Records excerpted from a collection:
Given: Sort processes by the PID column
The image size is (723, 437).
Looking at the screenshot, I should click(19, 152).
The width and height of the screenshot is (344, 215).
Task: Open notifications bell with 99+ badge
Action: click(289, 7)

• What you have to do
Give back each entry exactly as it was written.

• Result of this task
Given: Sort processes by the PID column
The image size is (723, 437).
Looking at the screenshot, I should click(19, 152).
The width and height of the screenshot is (344, 215).
Task: Open notifications bell with 99+ badge
Action: click(289, 7)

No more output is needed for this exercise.